アルメルは懐から何かを取り出すと手首を返し、神速の手捌きで三人の手首へと手錠を嵌めてしまった。
「む、これで良し!」
一人、満足げに頷くアルメル。
金一封を期待していたのは兵馬だけでなく、詩乃も同様。それがまさか手錠を? なんて仕打ちだ!
冗談じゃないと眉をしかめ、詩乃は抗議を試みる。
「なんで私たちを捕まえるんですか」
「ん、シャングリラの関係者なのだろう。話を聞かせてもらわなくてはな」
当然だろう? とばかりにそう告げられる。
関係者は関係者でも命を狙われているというだけ、それはアイネにも説明済み。詩乃は不満を全開にして抗弁するが、しかし馬耳東風。アルメルはまるで聞き入れてくれる様子がない。
まあ、考えてみれば当然だろう。
“シャングリラに追われています。ですが理由に心当たりはありません”。
素朴なアイネは信じてくれたが、説明としてはひどく危うい。それだけで関係者でないと思ってもらうには少し厳しい。

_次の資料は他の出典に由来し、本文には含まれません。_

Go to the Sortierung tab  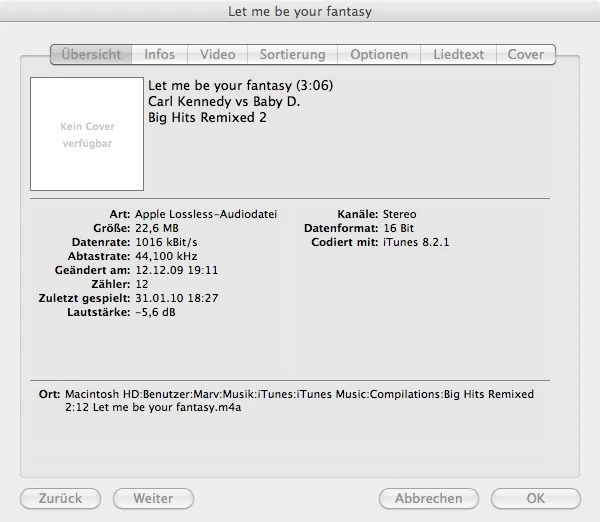pyautogui.click(x=292, y=54)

「事情を聞かせてもらうぞ。なに、取って食おうというわけじゃないさ」
「えええ……」
そしてしばらくの後。
手錠を掛けられたままに、兵馬たちは軍用列車の中で揺られている。
金輪に動かし辛い両手に辟易しながら、監視役に付けられたリュイスたちへと文句を言う。
「目的地にはどれくらいで着くの」
強めに問う詩乃。人見知りだとかを忘れるほどに不満は大きく、指先で膝をストンストンと叩いている。不服をまるで隠さない。
そんな詩乃の苛立ちを受け流すように、「一日、ってとこかな」と、微風めいた声でルカが返す。
「けど、ラッキーかもよ?」
ちょいちょいと小脇をつつき、小声で言うのはプリムラだ。
「軍の人たちと一緒なら暗殺者に狙われないし」
「ん……まあ、ね」
詩乃はやはり納得がいかない様子だが、兵馬はプリムラに同感だ。
期せずして巻き込まれた一件、詩乃を追うシャングリラ、その闇の深さを見せつけられる形となった。一時の安全に身を預けるのも悪くない。
列車は架橋を走り抜ける。
大河に昼の陽光が反射し、窓を開ければうららかな風。向かう先は聖都セントメリア。ユーライヤ教皇国の首都だ。
やらなければいけないことは多い。
春風に頬を撫でられながら、「少し休もう」と、兵馬はゆっくり目を閉じた。